Ulama Ahli fiqh mengatakan bahwa yang dimaksud dalam hal ini adalah orang Arab yang hidup setelah masa hidupnya Nabi Isa AS dan belum bertemu masa Nabi Muhammad Saw.
Imam Suyuthi menjelaskan tentang Ahli Fatroh: “Ketika dalil yang pasti dan tidak terbantahkan lagi telah menenjukkan bahwasannya tiada penyiksaan (di akhirat) kecuali setelah datangnya hujjah atau agama (di dunia), maka kami bisa mengetahui bahwa mereka Ahli Fatrah tidak akan disiksa.”
Para ulama Maturidiyah berkata: “Orang yang mati sebelum melewati waktu yang sekiranya bisa berangan-angan tentang agama, sedangkan dia belum sampai iman atau kufur, maka tiada siksaan baginya (selamat). Berbeda jika dia telah mempercayai kekufuran atau meninggal setelah melewati waktu sekira bisa berangan-angan dan dia tidak mempercayai apa-apa, maka dia tidak selamat.”

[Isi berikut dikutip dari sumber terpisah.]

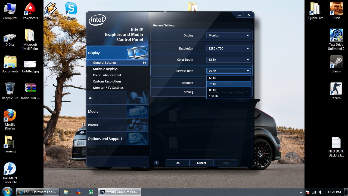Open Options and Support category
The height and width of the screenshot is (196, 348).
point(105,139)
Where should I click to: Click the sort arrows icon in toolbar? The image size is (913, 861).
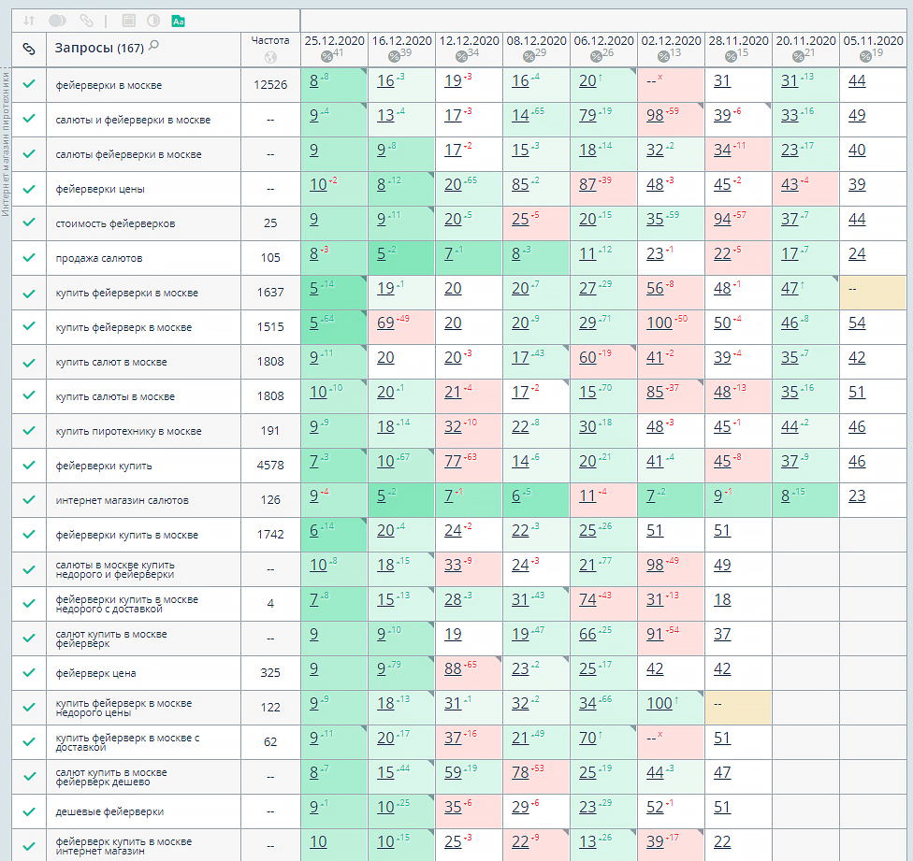(x=28, y=20)
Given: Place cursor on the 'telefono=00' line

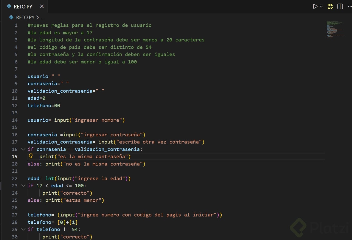Looking at the screenshot, I should point(44,105).
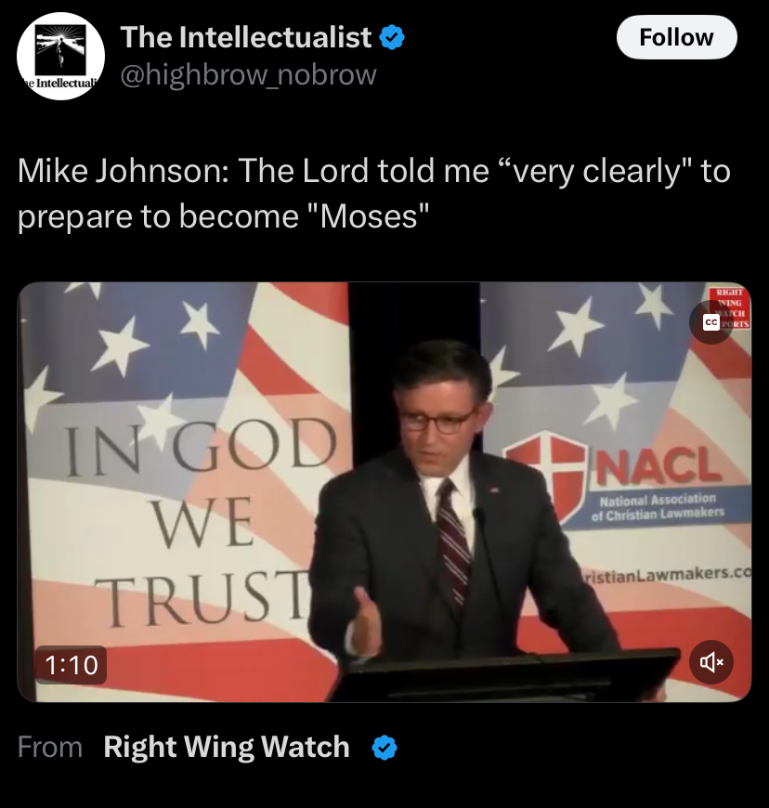Viewport: 769px width, 808px height.
Task: Click the National Association of Christian Lawmakers text
Action: pyautogui.click(x=658, y=506)

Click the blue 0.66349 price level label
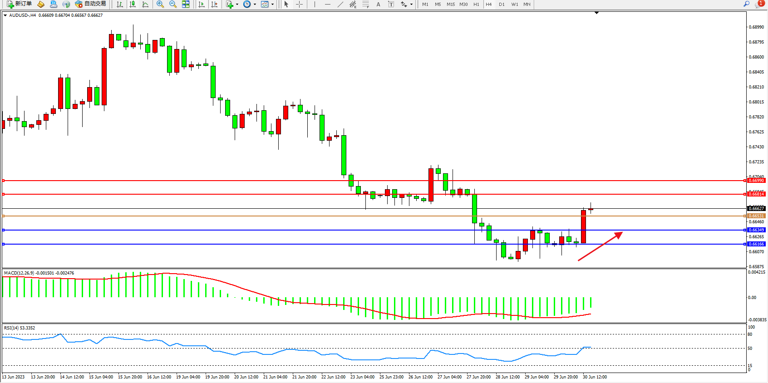(x=756, y=230)
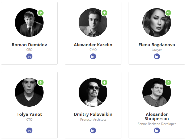Click green arrow badge on Elena Bogdanova
Image resolution: width=187 pixels, height=140 pixels.
168,13

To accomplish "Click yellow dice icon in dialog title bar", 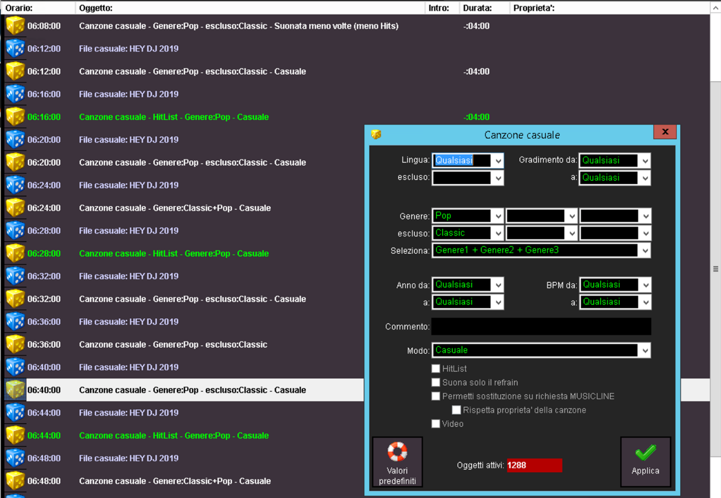I will pyautogui.click(x=376, y=135).
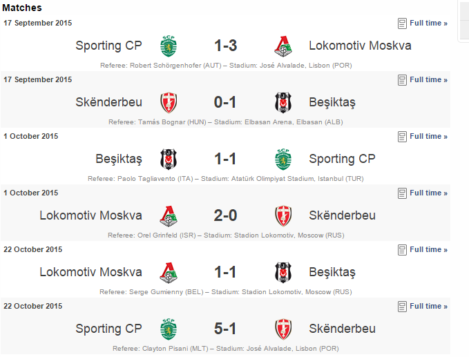Open Full time link for Skënderbeu vs Beşiktaş

pos(429,80)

Maka dari itu Ahli Fatrah ada tiga Kriteria::
1. orang yang tidak bertauhid pada Allah dihatinya. Dan sebagian tidak mengikuti syariat nabi-nabi, seperti Qis bin Saida dan Zaid bin Amr. Dan sebagiannya lagi ada yang sampai mengikuti syari’at yang benar & berlaku, seperti Tubba’.
2. orang yang mengganti, merubah, menyekutukan, menciptakan syari’at sendiri, menghalalkan yang haram dan mengharamkan yang halal. Contoh seperti Amr bin Lahay. Yaitu, orang yang memprakarsai penyenbahan berhala. Bukan hanya itu, dia juga membuat hukum-hukum syari’at sendiri, dan mendakwahkan pada orang lain, dan orang orang menyembah jin, dan malaikat.
3. Orang yang tidak menyekekutukan dan tidak pula bertauhid serta tidak mengikuti syari’at nabi siapapun, tidak membuat hukum syari’at, dan tetap dalam keadaan seperti itu. biasanya mereka yang hidup di hutan pedalaman
Apabila ada hadits-hadits yang mengatakan tentang siksaan kepada seseorang dari mereka para Ahli Fatrah, maka dimasukkan ke bagian yang kedua. Adapun bagian yang ketiga, adalah para Ahli Fatrah yang selamat dan tidak disiksa.
Hukum Kedua Orang Tua Rasulullah Saw.
Berkata imam ibnu hajar dalam kitab Syarh Hamaziah karya Imam Bushiri:
لم تزل في الضمائر الكون تختا * ر لك الأمهات والأباء
“Senantiasa dalam rahasia alam ini*
engkau (nabi) selalu dipilihkan dari ibu ayah pilihan”
Alloh berfirman Allah ta’ala:
وتقلُّبَك فى السَّاجدين
“dan (melihat) perubahan gerakan badanmu di antara orang-orang yang sujud.” (QS Asy-Syuara’ [26]: 219).
Menurut salah satu penafsiran ayat tersebut, bahwa yang dimaksud dari ayat tersebut adalah pindahnya nur Muhammad dari orang yang sujud kepada orang yang sujud.. Ayat ini merupakan legalisasi bahwa garis keturunan nabi Muhammad s.a.w diwariskan dan diturunkan dengan jalur suci dari masing masing individu yang dipilih alloh s.w.t dari nabi adam. Dan sabda Nabi Muhammad Saw:
(لمْ أَزَلْ أُنْقَلُ مِن الأَصْلَابِ الطّاهراتِ إلى الأَرحام الزَّكِيَّات)
“Tiada henti-hentinya aku dipindah dari punggung-punggung yang suci ke rahim-rahim yang bersih.”
Hadits ini merupakan pengejawantahan bahwasannya tidak ada sama sekali dari sekian banyak utusan nabi yang menyekutukan Allah Swt. Dan garis keturunannya merupakan garis keturunan yang terpilih. Dan tidak ada dari datuk nabi Muhammad kecuali menjadi pemimpin di masanya seperti kata sebuah syair menyebutkan:

فألئك السادة لم ترى مثلهم * عين على متتابع الاحقاب
زهر الوجوه كريمة احسابهم * يعطون سائلهم بغسر حساب
Namun masih banyak orang yang salah faham dan mengatakan bahwa kedua orang tua nabi Muhammad s.a.w Ahli Neraka. Dengan dalih bahwa mereka tidak mengucapkan dua kalimat syahadat selama hidupnya.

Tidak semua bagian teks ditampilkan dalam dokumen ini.